Квартира его была увешана старинными фотографиями и диковинными масками, наполнена странными предметами, вроде засушенного крокодила или шарообразной и усеянной мелкими острыми шипами засушенной рыбы. Однако во всем этом не чувствовалось навязчивости или чудачества. Все понимали, что это – особенности того мира, откуда пришел этот сидящий на диване величественный высокий старик в шитой серебром тюбетейке с проницательным и ясным взглядом больших серых глаз. Даже странно было думать, что все это в нем заложили лишь от силы полтора первых десятилетия жизни, слепившие натуру. Характер же и волю ковали трудности последующих лет.

Мальчишкой он пас коров, чтобы прокормить мать с сестрой и маленького брата, коров знал по именам, но теперь уже не своих, а «общественных», приносил матери стопки ветхих бумажек и курил самосад, которым выдавали ему часть заработка. Он валялся по тифозным баракам, сжимая в руке старинную иконку, которую носили его отец, дед и прадед.

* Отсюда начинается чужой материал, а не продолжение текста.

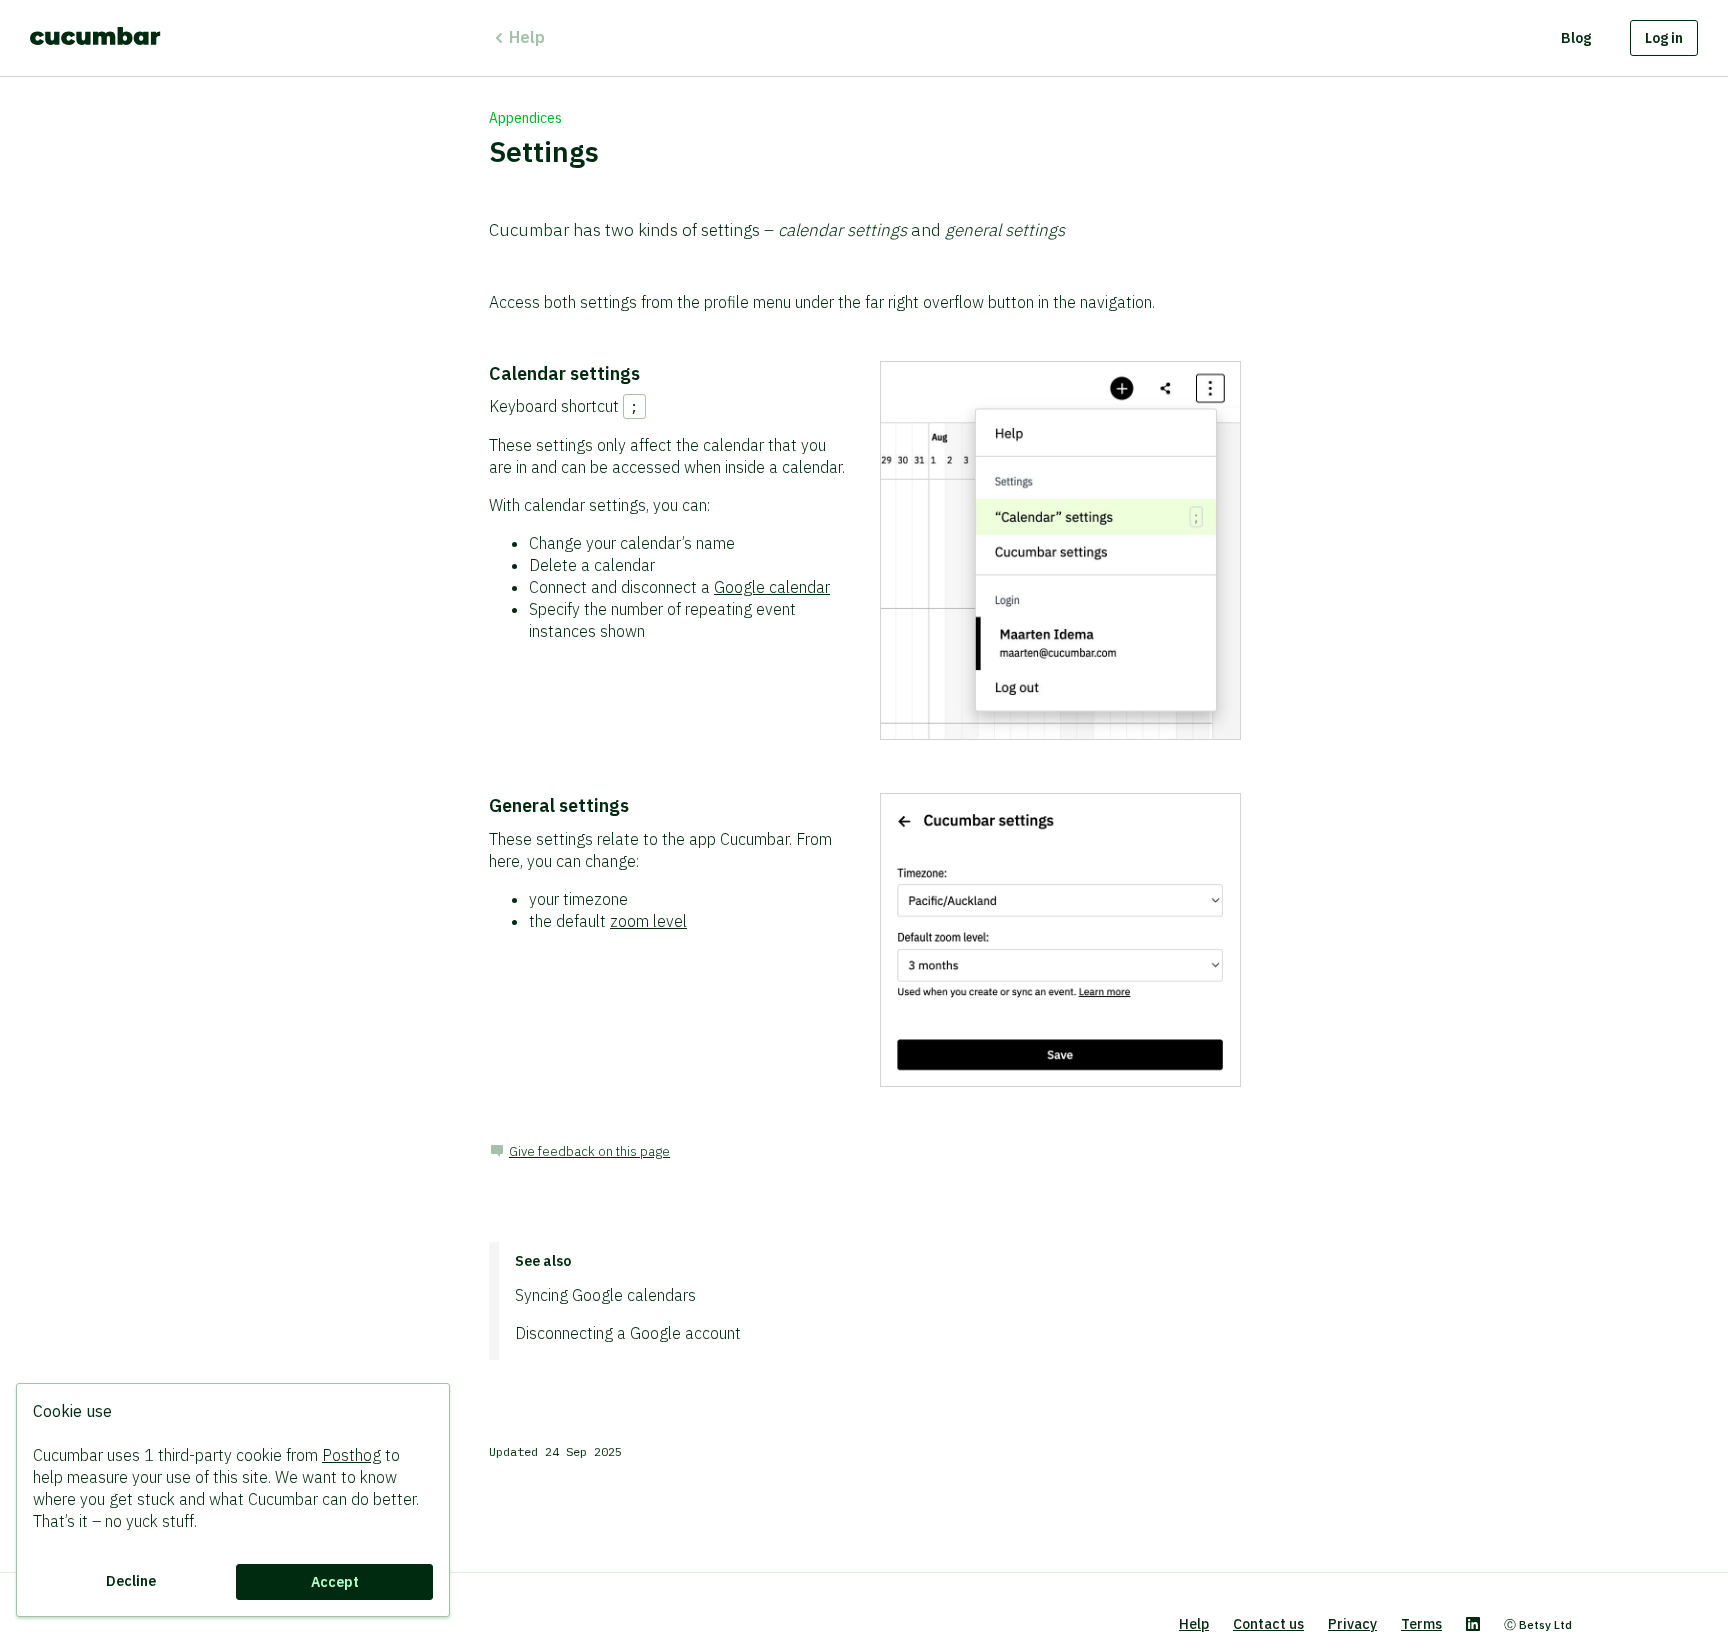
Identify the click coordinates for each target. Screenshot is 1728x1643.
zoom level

«Когда я учился в школе на Арбате, – рассказывал мне дед, – нас учили крутить на перекладине “солнце”. У меня не сразу получалось, и я ходил после уроков в гимнастический зал и тренировался там, и крутил, и крутил. Но занимался я один и не обращал внимания на то, что руки надо было пудрить тальком. И докрутился до того, что кожа у меня на руках болталась, как перчатка, а я не мог понять, как можно быть гимнастом и сносить такую боль. Начнешь крутить, а кожа наматывается слегка на турник».

Годом позже он уже был мастером спорта по гимнастике и чемпионом Москвы по академической гребле. Вся его юность прошла в жестокой и неравной борьбе за существование, борьбе почти что со всем окружающим миром, победителем из которой выйти было практически невозможно, но перестать бороться было делом никак не сопоставимым с его представлениями о чести. Работа, причем самая грязная и тяжелая, чернорабочим на стройках; учеба, где ощущал он себя изгоем и чувствовал неприязнь к себе и к таким, как он, снова работа и снова учеба. Но нигде и никогда не был он замкнут и скован, никогда и никому не давал жалеть себя, старался всю жизнь не просто быть равным среди прочих, нет. Он знал, что должен быть лучшим во всем…

Так уж случилось, что в юности и в глубокой старости он видел конец империи. Странное дело, сколько я его помнил, всегда говорил он о власти с иронией.

— Тогда я поверю в вашу перестройку, когда напечатают «Архипелаг ГУЛАГ», – говорил он ехидно родственникам и близким. Для него тогда эта книга была равноценна краху идей коммунизма, и надо было видеть его лицо, когда с каким-то даже недоумением перелистывал он страницы одного из литературных журналов, где опубликовали это произведение. Он словно заглянул тогда на десять лет вперед и книгу читал, мягко говоря, без энтузиазма. Он будто бы не мог поверить в то, что происходило, искал правды повсюду, верил почти всему, что писали в газетах и говорили с экранов, но главным препятствием на пути к правде было то, что он не мог уже выйти из дому и теперь уже постоянно сидел на своем старом диване.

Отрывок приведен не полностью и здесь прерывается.